Why is docker pull not extracting layers in parallel?-CodePudding

Does extracting (untarring) of docker image layers by docker pull have to be conducted sequentially or could it be parallelized?

Example

docker pull mirekphd/ml-cpu-r40-base - an image which had to be split into more than 50 layers for build performance reasons - it contains around 4k R packages precompiled as DEB's (the entire CRAN Task Views contents), that would be impossible to build in docker without splitting these packages into multiple layers of roughly equal size, which cuts the build time from a whole day to minutes. Extraction stage - if parallelized - could become up to 50 times faster...

Context

When you observe docker pull for a large multi-layer image (gigabytes in size), you will notice that the download of each layer can be performed separately, in parallel. Not so for subsequent extracting (untarring) of each of these layers, which is performed sequentially. Do we know why?

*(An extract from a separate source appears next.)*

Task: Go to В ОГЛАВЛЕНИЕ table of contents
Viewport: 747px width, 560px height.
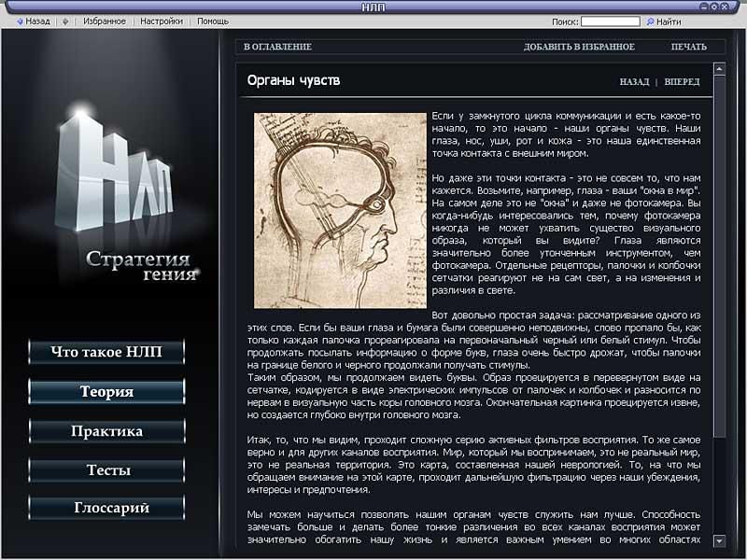Action: pyautogui.click(x=277, y=47)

From my anecdotal observations with such large images it would speed up the execution of the docker pull operation considerably.

Moreover, if splitting image into more layers would let you spin up containers faster, people would start writing Dockerfiles that are more readable and faster to both debug/test and pull/run, rather than trying to pile all instructions onto a single slow-bulding, impossibly convoluted and cache-busting string of instructions only to save a few megabytes of extra layers overhead (which will be easily recouped by parallel extraction).

CodePudding user response：

From the discussion at https://github.com/moby/moby/issues/21814, there are two main reasons that layers are not extracted in parallel:

It would not work on all storage drivers.
It would potentially use lots of CPu.

See the related comments below:

Note that not all storage drivers would be able to support parallel extraction. Some are snapshotting filesystems where the first layer must be extracted and snapshotted before the next one can be applied.

@aaronlehmann

We also don't really want a pull operation consuming tons of CPU on a host with running containers.

@cpuguy83

And the user who closed the linked issue wrote the following:

This isn't going to happen for technical reasons. There's no room for debate here. AUFS would support this, but most of the other storage drivers wouldn't support this. This also requires having specific code to implement at least two different code paths: one with this parallel extraction and one without it.

An image is basically something like this graph A->B->C->D and most Docker storage drivers can't handle extracting any layers which depend on layers which haven't been extracted already.

Should you want to speed up docker pull, you most certainly want faster storage and faster network. Go itself will contribute to performance gains once Go 1.7 is out and we start using it.

I'm going to close this right now because any gains from parallel extraction for specific drivers aren't worth the complexity for the code, the effort needed to implement it and the effort needed to maintain this in the future.

@unclejack